A perfumer by trade like his father, Fahiym Hanna credits his father as being integral in learning to run a successful business. Thanks to his father’s tutelage, in 2006 Hanna opened a second location of the family business in Greensboro, NC. With the business profits and time off, Hanna has led local community efforts, creating The Hive Community Center, The Sunflower Center community garden, and affordable collective housing. In addition, Hanna has orchestrated dozens of protests against police brutality, economic and housing injustice and has led calls demanding accountability from local politicians. Hanna was integral in Greensboro’s campaign to raise the minimum wage.
As a policy maker, Fahiym Hanna developed The Essential Worker’s Model, a program creating access to basic human needs and regenerative self-determination. In 2018 and 2020 Hanna ran on this platform for Guilford County’s Board of Commissioners to represent District 8 of NC. Hanna is currently teaching community members the guiding principles that are behind The Essential Worker’s Model and the many other projects he has led.
Fahiym has developed his titular model Soul’s Freedom from the interpretations of his long-time indigenenous practices. These practices are rarely shared outside of his immediate community, are derived from an intentionally nameless shamanic order of monks from Mali Africa, and have been present in the southern bio-regions of the United States since the 1800s. In 2018 Fahiym was given permission/rights to continue to develop the curriculum and teachings from the shamanic order of monks. These teachings center on contemplations of freedom and attraction. Fahiym’s Patreon page affords him the time to pioneer a respectful means of disseminating the teachings to a larger audience and the resource to establish a monastery/Freedom School.
When compared to other modalities of freedom such as freedom is not free (which is a call to fight for autonomy or take autonomy from others); Or freedom as a gift/something givable (from the ruling class, masters or violent colonizers): the expression of such freedom is legitimate only if one can paradoxically demonstrate a measure of coercive self-regulation in its exercise. Soul City Rising was deliberate to create a modalities that minimizes harms and externalities. Soul’s Freedom, a model for an individual’s freedom within the context of society. It’s comprised of three elements that make up the whole. This diagram illustrates an individual’s inherent freedom and how its three elements overlap. Please refer to this diagram
The first element is an individual’s Time:
The literal time each person spends awake and devoted to themselves/their own agenda. This may include time spent pursuing passions, creating art or crafting something for themselves, being with friends and family, and self-care. On the diagram, the number of hours of the day an individual spends on someone else’s agenda, moves them further from the center (freedom).
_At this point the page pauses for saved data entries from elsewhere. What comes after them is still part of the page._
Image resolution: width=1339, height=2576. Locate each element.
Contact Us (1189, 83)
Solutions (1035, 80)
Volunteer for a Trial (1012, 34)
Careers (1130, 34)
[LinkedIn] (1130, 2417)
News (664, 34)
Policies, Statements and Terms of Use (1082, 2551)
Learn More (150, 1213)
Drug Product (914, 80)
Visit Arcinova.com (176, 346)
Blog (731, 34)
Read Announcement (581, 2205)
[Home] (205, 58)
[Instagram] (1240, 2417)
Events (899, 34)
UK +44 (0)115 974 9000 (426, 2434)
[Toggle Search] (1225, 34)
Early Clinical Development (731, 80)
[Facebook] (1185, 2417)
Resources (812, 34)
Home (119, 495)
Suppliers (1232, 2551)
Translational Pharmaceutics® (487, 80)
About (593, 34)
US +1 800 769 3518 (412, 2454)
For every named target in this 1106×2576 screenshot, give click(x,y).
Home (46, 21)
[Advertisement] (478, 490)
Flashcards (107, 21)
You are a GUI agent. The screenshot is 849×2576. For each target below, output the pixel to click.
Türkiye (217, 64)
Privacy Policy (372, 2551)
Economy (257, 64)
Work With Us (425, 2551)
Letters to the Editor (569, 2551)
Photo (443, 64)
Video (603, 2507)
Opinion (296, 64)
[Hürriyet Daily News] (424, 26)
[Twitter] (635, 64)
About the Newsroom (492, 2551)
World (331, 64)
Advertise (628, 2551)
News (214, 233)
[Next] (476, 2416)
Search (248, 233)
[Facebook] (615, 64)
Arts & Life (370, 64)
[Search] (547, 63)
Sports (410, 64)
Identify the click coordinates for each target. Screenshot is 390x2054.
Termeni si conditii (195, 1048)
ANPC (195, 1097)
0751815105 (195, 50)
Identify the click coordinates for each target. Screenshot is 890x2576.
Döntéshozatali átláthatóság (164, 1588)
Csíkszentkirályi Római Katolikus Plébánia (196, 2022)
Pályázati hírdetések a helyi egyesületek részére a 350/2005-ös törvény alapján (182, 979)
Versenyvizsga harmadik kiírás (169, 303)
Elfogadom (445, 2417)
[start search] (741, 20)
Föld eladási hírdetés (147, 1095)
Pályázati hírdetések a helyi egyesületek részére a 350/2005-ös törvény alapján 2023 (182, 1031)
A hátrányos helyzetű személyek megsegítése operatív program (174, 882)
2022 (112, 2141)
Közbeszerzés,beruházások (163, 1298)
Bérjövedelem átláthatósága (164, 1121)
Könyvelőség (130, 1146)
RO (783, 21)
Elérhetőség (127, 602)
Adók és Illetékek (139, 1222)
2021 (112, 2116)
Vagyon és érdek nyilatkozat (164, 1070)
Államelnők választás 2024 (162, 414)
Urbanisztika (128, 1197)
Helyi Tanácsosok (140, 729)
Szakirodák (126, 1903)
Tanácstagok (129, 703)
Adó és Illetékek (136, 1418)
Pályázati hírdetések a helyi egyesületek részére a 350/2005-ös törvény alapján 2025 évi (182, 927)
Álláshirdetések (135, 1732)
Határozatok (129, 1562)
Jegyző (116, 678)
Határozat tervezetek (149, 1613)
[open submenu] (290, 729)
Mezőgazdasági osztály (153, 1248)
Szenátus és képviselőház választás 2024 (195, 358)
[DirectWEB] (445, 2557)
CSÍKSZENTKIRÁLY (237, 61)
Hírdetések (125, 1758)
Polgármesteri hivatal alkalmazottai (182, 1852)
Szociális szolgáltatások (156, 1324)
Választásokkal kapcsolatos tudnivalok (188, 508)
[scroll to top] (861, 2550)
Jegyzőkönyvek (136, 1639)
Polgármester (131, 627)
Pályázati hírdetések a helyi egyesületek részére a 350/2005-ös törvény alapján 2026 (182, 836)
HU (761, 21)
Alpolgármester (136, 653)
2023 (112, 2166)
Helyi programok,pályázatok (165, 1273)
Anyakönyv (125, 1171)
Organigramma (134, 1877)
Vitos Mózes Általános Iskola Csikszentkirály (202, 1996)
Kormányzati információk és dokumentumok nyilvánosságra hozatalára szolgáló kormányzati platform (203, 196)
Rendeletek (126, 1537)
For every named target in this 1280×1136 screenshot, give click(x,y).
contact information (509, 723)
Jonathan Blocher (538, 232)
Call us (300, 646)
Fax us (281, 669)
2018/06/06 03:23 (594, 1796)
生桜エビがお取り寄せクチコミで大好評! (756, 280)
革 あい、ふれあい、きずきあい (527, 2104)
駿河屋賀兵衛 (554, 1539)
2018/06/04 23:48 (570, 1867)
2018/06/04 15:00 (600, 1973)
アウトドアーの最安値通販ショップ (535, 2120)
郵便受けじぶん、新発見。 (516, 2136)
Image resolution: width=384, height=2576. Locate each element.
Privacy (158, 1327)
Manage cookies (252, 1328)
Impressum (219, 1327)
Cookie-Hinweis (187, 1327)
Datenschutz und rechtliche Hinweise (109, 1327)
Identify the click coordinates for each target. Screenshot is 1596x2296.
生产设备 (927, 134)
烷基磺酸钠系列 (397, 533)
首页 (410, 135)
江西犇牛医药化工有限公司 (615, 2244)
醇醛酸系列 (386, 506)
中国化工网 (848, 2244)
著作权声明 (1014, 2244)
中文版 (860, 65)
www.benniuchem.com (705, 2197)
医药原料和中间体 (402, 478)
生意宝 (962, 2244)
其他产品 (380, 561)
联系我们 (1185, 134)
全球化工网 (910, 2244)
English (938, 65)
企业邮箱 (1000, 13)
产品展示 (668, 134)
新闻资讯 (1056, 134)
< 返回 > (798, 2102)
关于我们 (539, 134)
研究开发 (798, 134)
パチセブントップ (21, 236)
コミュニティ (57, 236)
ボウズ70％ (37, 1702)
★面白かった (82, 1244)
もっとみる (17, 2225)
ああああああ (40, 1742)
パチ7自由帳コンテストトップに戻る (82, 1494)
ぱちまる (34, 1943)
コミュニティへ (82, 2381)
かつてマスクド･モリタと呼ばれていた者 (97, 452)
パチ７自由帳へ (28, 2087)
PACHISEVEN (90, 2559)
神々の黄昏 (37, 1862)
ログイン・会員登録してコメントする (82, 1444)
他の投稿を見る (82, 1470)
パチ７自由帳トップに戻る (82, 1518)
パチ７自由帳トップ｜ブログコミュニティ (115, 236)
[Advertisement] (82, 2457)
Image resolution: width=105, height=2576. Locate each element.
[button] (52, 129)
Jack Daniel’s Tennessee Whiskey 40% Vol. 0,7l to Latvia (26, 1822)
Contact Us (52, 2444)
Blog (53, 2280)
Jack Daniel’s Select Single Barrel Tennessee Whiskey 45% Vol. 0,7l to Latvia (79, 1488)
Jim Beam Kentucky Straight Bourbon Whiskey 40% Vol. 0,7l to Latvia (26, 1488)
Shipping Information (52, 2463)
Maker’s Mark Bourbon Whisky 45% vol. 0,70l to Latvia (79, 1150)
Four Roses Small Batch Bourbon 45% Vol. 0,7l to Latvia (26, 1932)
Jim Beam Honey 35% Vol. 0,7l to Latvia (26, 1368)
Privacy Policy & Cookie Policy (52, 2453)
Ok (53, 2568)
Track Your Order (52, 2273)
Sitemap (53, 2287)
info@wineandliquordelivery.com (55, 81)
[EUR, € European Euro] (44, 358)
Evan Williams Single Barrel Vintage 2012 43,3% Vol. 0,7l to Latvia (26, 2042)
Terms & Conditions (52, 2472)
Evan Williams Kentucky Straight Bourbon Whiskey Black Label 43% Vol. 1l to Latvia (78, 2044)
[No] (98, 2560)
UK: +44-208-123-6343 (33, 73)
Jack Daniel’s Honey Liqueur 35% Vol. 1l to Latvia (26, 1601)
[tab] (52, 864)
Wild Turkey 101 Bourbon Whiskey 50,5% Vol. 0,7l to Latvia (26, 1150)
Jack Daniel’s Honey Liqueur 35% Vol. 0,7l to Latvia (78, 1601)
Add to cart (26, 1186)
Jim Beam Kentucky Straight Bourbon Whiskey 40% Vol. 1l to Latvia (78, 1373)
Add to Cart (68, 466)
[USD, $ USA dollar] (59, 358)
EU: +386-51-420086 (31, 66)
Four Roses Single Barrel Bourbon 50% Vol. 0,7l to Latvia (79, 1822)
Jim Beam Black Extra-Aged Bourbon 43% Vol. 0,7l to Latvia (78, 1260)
The second element is Agency:
When an individual already has all of their basic needs (sleep, food, water, shelter and security) met, they have space for other thoughts, ideas, and feelings: their agency. An individual’s ability to make decisions for themselves can be obscured and held back by the necessity of securing their basic needs.
The third element is Informed Consent:
The ability for an individual to make choices in order to pursue life, liberty and happiness, including, but not limited to: occupation/work, decisions regarding personal relationships, religious practice, and health. Because education is often absent in decision-making processes that appear to be consensual, Informed Consent includes the ability to make these decisions based on transparent information and full knowledge of: 1.the positive and negative consequences in making a decision, 2. the option not to have to make a decision or 3. the option to decide on something other than what is initially offered.
This freedom is for you to have, This freedom is for others to have and this freedom is not to be taken away from each other. We are aware Soul’s Freedom is not always possible in all the places we come from. But the strength of our migration is hinged on the culture of practicing Soul’s Freedom leading up to the migration and how well we can integrate it into our new township will be a testimony of our success.